È valida la notificazione dell'atto introduttivo del giudizio di merito, che segua un procedimento cautelare, eseguita non alla parte personalmente ma nel domicilio da questa eletto presso il proprio difensore in occasione del procedimento cautelare, purché dal tenore della procura alle liti possa desumersi che essa sia stata conferita anche per la fase di merito. (Cass. III, n. 6457/2023).

4. Conclusioni

Ai sensi dell'art. 670, n. 1, c.p.c. il giudice può autorizzare il sequestro giudiziario di beni mobili o immobili, aziende o altre universalità di beni, quando ne è controversa la proprietà o il possesso, ed è opportuno provvedere alla loro custodia o alla loro gestione temporanea. Il sequestro giudiziario di beni è una misura cautelare strumentale alla conservazione ed alla gestione di beni mobili o immobili, aziende o altre universalità di beni oggetto di una controversia, attuale o anche soltanto potenziale.

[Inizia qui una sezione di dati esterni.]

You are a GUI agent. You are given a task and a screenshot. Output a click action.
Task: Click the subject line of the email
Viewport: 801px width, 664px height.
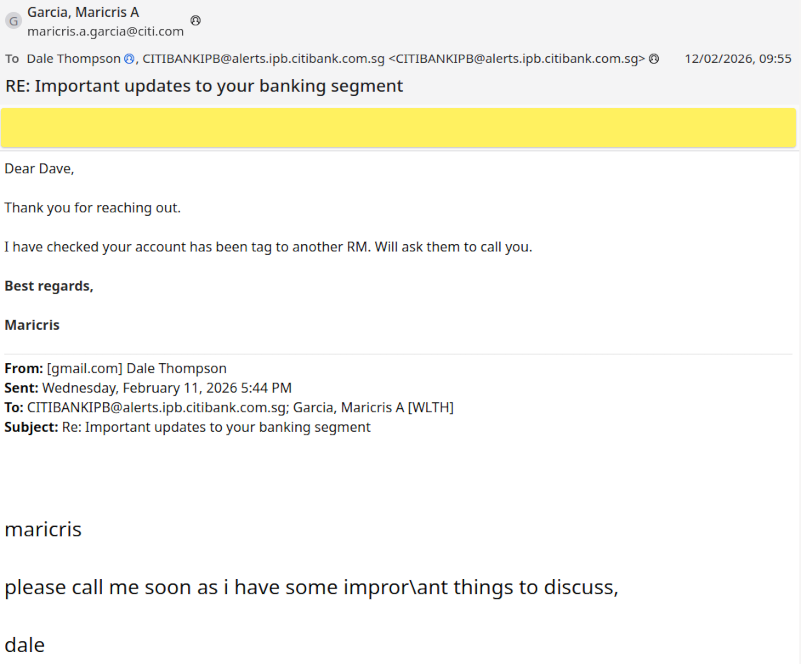pyautogui.click(x=204, y=86)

La giurisprudenza appare incline ad individuare estensivamente il novero delle controversie in ordine alla proprietà o al possesso che giustificano la richiesta di un sequestro giudiziario di beni, estendendolo anche all'esercizio di uno jus ad rem riferito ad una mera detenzione, da cui derivi, nell'ipotesi di accoglimento della domanda, la condanna alla consegna o alla restituzione del bene controverso (Trib. Rimini, 23 marzo 2015; Trib. Foggia, 21 agosto 2013, in Giur. Merito, 2013, n. 11, 2369; Trib. Monza, 13 dicembre 2004, in Corr. Giur., 2005, 269).

In forza di tale ampia interpretazione delle azioni cui può essere strumentale il sequestro giudiziario, si ritiene che lo stesso possa essere richiesto anche in relazione ai beni ereditari, quando alcuni degli eredi abbiano di tali beni il godimento esclusivo e gli altri chiedano che se ne attui la divisione, previo l'accertamento dei loro diritti sulla massa ereditaria e sussista il periculum — anche sul piano della mera opportunità — che lo stato di fatto esistente in pendenza del giudizio comporti la mera possibilità, sia pure astratta, che si determinino situazioni tali da pregiudicare l'attuazione del diritto controverso (Trib. Savona, 30 ottobre 2013).